The alternative is to “let the high school diploma” continue to be “an attendance certificate.” That some value: Employers have (not very lucrative) jobs for people with “the stick-to-itiveness to show up for twelve or more years, take all the required courses, complete the required work and do whatever else was needed to get passing grades.”
It will take many years to change our education system to enable all or nearly all high school graduates to reach the career- and community college-ready level, concludes Tucker.
Better to have one standard that truly means college and career ready and another that means the student did everything needed to meet a traditional high school graduation standard.
Set high standards in elementary and middle school, realistic standards in high school, writes Fordham’s Mike Petrilli, in response to Tucker’s column.
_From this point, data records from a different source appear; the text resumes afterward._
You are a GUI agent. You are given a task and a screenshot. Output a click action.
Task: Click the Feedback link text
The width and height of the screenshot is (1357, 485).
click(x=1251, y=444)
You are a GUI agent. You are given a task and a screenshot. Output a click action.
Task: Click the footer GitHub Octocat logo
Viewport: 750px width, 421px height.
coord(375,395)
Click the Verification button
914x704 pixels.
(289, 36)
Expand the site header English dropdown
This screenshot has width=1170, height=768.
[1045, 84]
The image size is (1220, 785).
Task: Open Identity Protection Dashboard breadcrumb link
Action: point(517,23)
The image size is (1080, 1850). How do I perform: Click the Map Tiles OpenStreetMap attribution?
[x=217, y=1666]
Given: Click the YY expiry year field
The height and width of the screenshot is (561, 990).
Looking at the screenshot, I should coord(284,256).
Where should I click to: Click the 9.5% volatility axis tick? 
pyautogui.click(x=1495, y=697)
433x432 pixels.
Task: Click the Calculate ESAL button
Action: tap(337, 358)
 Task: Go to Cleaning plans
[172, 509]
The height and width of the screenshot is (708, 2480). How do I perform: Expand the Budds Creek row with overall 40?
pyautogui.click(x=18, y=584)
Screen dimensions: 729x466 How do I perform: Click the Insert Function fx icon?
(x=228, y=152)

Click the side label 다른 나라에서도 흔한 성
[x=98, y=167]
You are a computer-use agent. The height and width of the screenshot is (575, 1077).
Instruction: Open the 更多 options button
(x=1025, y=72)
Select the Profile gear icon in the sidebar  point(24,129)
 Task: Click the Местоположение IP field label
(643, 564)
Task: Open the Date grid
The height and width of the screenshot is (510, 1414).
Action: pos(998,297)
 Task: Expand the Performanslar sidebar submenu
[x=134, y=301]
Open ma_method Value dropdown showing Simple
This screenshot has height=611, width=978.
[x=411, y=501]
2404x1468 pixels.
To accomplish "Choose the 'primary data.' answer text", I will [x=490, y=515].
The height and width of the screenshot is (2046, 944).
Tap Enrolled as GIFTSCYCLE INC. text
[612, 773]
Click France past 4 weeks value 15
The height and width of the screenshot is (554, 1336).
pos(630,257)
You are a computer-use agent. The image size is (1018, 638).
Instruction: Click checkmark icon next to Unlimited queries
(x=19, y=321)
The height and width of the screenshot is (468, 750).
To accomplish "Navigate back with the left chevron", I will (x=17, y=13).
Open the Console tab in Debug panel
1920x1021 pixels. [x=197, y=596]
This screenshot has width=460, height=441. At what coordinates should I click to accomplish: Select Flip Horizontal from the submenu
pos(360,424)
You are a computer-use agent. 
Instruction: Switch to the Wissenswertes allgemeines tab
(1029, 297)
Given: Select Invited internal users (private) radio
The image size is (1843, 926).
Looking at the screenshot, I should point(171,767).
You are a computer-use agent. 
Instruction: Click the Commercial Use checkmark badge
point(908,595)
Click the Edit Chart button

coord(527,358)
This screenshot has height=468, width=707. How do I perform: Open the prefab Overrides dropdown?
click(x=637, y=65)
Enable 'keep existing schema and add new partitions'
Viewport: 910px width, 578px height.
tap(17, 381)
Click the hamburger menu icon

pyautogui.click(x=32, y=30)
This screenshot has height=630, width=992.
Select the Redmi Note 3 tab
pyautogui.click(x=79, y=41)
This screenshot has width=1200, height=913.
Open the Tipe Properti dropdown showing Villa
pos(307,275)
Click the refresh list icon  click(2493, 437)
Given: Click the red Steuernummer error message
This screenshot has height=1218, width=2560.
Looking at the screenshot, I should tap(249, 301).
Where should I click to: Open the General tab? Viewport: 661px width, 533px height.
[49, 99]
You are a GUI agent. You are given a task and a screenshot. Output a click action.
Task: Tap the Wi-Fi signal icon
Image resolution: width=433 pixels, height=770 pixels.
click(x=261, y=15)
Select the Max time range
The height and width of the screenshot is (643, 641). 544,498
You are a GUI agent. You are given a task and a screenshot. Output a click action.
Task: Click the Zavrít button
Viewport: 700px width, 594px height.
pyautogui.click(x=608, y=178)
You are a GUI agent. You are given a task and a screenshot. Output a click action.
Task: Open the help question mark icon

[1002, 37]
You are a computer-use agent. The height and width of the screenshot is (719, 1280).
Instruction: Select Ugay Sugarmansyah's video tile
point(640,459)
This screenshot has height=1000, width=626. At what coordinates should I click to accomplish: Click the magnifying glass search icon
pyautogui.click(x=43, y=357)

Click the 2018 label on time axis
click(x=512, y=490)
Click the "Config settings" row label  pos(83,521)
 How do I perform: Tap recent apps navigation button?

And be honest with parents about how their kids are doing.
By the end of tenth grade, students who’ve passed end-of-course exams would choose a college-prep or high-quality career tech pathway, he proposes. Their diplomas would show whether they’re ready for postsecondary education or training without remediation.
Students who don’t pass the exams would enter programs specifically designed to help them catch up and pass the threshold tests on their second or third (or fourth or fifth) tries. Those who catch up quickly can join their peers in the college-prep or CTE programs. Students must pass the tests to earn high school diplomas—but the passing scores would be set well below what it takes to be college ready.
Stop telling students and parents they’re doing fine, if they’re not, concludes Petrilli. “Stop ‘nudging’ young people into pathways that are highly unlikely to lead to success.”
He recommends this XQ report, High School and the Future of Work, which has ideas on how to raise achievement and prepare young people for the next step in their lives.